Traditionally, scapular winging is related to an injury of the long thoracic nerve resulting in serratus anterior paralysis. While this injury pattern occurs in the pediatric population, it is quite rare; more commonly, scapular winging in skeletally immature athletes is caused by overuse and/or poor conditioning of the scapular retractors (trapezius, rhomboids, levator scapulae). Scapular winging leads to hyperangulation (excessive extension angle occurring between the humerus and scapula), which in turn leads to symptomatic internal impingement. The athletes most commonly presenting with scapular winging are those participating in baseball pitching and swimming.

Clinical Features and Evaluation

Most athletes with scapular winging present with findings of internal impingement as described previously caused by overuse and/or poor conditioning of the scapulothoracic musculature. Symptoms, generally shoulder pain, occur almost exclusively with overhead and throwing activities. Rarely, athletes with scapular winging report a direct blow to the thorax just beneath the axilla resulting from a fall onto an object (commonly a piece of equipment in gymnasts) or during contact sports. In this second scenario, blunt injury to the long thoracic nerve causes paralysis of the serratus anterior muscle with resultant scapular winging.

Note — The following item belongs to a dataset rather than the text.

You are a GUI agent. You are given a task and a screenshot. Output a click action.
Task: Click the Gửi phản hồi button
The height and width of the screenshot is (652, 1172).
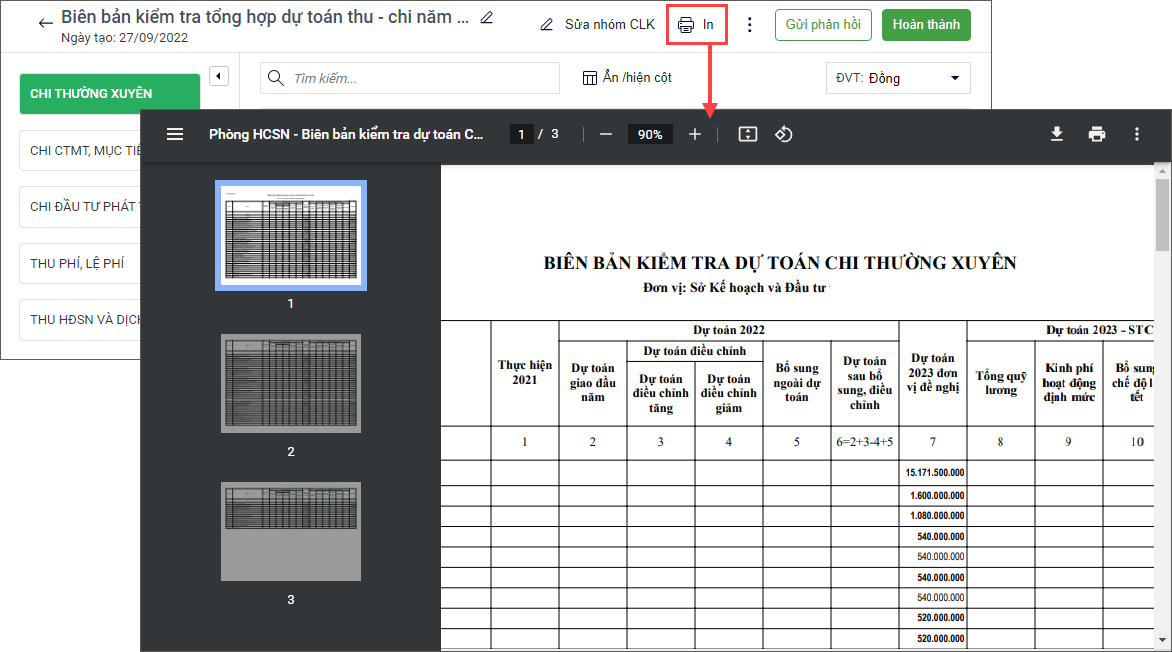[x=823, y=25]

Scapular winging is observed on clinical examination by the examiner standing behind the patient as he or she actively forward flexes the shoulder. Subtle scapular winging may be observed only as asymmetry of the scapula during forward flexion. Having the patient push against a fixed object (wall or closed door) will also demonstrate scapular winging.

Plain radiography is performed and may reveal findings consistent with internal impingement as described previously in patients with scapular winging emanating from overuse/ poor conditioning. Additionally, magnetic resonance arthrogra-phy may show labral tears and/or partial thickness rotator cuff tears in these patients. In patients with scapular winging resulting from an injury to the long thoracic nerve, imaging studies are usually normal. Electromyography and nerve conduction studies will usually demonstrate decreased potentials in the serratus anterior muscle in this second group of patients.

Treatment and Results

Nonoperative treatment is initially indicated in all pediatric patients presenting with scapular winging. Physical therapy concentrating on strengthening of the periscapular and trunk musculature is nearly always successful. Surgical treatment of patients with long thoracic nerve palsy has been reported (nerve exploration, pectoralis major transfer), although we have no experience with this in the pediatric population. Even in cases of electromyographically proven long thoracic nerve palsy, physical therapy and observation usually result in resolution of symptoms in children, although complete resolution may take an average of 9 months.19

CONCLUSIONS

The presence of an open proximal humeral physis leads to some clinical problems unique to the pediatric shoulder.